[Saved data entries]
========================================
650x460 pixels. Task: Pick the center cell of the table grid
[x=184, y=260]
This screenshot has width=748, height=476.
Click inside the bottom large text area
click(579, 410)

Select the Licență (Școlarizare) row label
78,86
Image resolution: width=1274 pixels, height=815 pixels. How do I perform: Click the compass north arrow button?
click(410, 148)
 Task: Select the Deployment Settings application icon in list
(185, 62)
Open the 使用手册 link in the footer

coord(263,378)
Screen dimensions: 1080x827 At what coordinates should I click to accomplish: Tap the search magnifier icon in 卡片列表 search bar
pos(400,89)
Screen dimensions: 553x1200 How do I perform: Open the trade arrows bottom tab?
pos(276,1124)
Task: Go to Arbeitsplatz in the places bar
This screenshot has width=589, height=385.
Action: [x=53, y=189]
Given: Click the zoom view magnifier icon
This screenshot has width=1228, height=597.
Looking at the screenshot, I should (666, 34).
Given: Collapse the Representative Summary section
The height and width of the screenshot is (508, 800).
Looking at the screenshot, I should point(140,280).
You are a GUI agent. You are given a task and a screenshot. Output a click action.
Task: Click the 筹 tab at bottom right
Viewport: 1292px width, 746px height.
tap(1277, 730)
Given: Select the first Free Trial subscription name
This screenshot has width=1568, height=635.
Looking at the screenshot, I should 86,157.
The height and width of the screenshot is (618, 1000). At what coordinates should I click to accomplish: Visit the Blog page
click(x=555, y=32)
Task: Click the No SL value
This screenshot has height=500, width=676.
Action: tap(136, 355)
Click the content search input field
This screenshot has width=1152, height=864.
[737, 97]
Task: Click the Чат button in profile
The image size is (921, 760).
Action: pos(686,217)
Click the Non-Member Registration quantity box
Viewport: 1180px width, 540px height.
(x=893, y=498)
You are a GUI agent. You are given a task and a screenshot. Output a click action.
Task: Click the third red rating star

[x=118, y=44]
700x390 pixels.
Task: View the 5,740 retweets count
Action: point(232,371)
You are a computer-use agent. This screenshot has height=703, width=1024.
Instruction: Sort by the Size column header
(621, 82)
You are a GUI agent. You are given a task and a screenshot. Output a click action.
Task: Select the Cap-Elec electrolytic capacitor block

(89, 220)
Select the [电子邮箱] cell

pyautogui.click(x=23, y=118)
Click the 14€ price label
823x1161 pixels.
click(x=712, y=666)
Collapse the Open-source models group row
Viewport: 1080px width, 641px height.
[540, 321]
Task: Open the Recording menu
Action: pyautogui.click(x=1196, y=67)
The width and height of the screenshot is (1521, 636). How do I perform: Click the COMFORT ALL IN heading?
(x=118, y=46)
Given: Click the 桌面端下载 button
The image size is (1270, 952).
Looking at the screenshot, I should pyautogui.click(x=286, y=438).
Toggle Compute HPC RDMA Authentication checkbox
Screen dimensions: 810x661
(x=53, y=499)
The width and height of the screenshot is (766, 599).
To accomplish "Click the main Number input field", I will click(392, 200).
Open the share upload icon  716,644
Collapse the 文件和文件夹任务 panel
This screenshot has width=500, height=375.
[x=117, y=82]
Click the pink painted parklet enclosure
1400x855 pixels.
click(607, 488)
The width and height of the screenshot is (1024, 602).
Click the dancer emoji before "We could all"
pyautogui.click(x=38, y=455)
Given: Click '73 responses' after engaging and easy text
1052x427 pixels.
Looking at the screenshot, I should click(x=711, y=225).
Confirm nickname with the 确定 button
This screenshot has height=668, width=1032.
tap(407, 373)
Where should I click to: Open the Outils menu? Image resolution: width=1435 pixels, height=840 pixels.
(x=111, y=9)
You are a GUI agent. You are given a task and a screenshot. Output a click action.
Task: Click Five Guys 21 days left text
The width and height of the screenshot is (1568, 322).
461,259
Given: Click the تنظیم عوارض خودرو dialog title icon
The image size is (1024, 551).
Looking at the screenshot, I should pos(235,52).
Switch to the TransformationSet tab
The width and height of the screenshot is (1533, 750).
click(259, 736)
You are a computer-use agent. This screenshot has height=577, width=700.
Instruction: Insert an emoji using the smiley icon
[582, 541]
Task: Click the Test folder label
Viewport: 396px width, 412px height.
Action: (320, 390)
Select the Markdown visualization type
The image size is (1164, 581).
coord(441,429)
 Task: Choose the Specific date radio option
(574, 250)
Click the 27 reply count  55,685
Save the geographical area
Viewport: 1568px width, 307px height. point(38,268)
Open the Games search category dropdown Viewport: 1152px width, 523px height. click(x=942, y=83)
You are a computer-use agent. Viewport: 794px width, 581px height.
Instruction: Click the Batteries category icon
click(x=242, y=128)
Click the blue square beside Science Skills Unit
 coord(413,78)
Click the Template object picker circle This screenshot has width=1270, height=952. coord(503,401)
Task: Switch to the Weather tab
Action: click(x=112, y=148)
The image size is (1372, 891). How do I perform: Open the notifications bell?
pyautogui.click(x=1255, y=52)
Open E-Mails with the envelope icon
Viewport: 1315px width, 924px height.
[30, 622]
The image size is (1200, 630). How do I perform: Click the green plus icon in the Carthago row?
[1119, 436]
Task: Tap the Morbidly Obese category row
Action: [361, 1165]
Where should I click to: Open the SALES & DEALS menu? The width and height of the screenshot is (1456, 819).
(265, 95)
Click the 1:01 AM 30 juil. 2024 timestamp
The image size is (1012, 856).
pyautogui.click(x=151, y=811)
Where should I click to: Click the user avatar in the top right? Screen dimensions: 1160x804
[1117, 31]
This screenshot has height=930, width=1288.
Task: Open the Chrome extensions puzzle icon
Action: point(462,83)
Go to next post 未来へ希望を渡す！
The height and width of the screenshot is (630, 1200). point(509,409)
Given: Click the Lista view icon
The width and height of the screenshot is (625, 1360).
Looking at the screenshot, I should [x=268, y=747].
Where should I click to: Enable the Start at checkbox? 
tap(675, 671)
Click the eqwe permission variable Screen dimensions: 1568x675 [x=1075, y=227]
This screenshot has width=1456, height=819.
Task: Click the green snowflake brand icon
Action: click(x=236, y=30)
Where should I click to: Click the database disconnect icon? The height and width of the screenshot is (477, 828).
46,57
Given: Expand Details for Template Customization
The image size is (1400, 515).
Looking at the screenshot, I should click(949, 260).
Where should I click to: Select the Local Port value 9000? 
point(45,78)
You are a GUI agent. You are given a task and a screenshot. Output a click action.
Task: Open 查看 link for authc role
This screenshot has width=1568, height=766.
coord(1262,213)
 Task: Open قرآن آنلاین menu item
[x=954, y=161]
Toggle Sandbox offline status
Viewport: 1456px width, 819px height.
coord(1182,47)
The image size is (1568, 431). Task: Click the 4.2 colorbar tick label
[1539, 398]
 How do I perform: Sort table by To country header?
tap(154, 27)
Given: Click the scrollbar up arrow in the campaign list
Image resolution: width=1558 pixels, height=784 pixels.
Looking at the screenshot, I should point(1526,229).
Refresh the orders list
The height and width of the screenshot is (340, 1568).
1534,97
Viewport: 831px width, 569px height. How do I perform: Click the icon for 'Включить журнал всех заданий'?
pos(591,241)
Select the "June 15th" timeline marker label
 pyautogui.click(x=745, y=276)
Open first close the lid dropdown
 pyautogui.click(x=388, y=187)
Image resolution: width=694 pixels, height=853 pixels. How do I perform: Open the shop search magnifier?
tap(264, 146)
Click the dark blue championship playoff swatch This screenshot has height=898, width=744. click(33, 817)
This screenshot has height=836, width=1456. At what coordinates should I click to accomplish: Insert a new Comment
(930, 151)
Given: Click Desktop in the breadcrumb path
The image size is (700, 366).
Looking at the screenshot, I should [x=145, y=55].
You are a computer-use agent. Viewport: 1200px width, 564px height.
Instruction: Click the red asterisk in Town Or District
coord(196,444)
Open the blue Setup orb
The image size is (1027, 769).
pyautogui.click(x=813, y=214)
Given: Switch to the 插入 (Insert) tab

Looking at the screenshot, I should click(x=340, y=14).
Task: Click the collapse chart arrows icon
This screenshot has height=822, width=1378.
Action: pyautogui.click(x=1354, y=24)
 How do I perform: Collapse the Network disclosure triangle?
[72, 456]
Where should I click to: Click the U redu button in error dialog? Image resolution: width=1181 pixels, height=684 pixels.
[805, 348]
========================================
### BRIEF
Using the data above, reproduce exactly the lines from the line that contains "Task: Click the No SL value" through the line that contains "Open the share", including both.

### RESULT FOR THIS EXERCISE
Task: Click the No SL value
This screenshot has height=500, width=676.
Action: tap(136, 355)
Click the content search input field
This screenshot has width=1152, height=864.
[737, 97]
Task: Click the Чат button in profile
The image size is (921, 760).
Action: pos(686,217)
Click the Non-Member Registration quantity box
Viewport: 1180px width, 540px height.
(x=893, y=498)
You are a GUI agent. You are given a task and a screenshot. Output a click action.
Task: Click the third red rating star

[x=118, y=44]
700x390 pixels.
Task: View the 5,740 retweets count
Action: point(232,371)
You are a computer-use agent. This screenshot has height=703, width=1024.
Instruction: Sort by the Size column header
(621, 82)
You are a GUI agent. You are given a task and a screenshot. Output a click action.
Task: Select the Cap-Elec electrolytic capacitor block

(89, 220)
Select the [电子邮箱] cell

pyautogui.click(x=23, y=118)
Click the 14€ price label
823x1161 pixels.
click(x=712, y=666)
Collapse the Open-source models group row
Viewport: 1080px width, 641px height.
[540, 321]
Task: Open the Recording menu
Action: pyautogui.click(x=1196, y=67)
The width and height of the screenshot is (1521, 636). How do I perform: Click the COMFORT ALL IN heading?
(x=118, y=46)
Given: Click the 桌面端下载 button
The image size is (1270, 952).
Looking at the screenshot, I should pyautogui.click(x=286, y=438).
Toggle Compute HPC RDMA Authentication checkbox
Screen dimensions: 810x661
(x=53, y=499)
The width and height of the screenshot is (766, 599).
To accomplish "Click the main Number input field", I will click(392, 200).
Open the share upload icon  716,644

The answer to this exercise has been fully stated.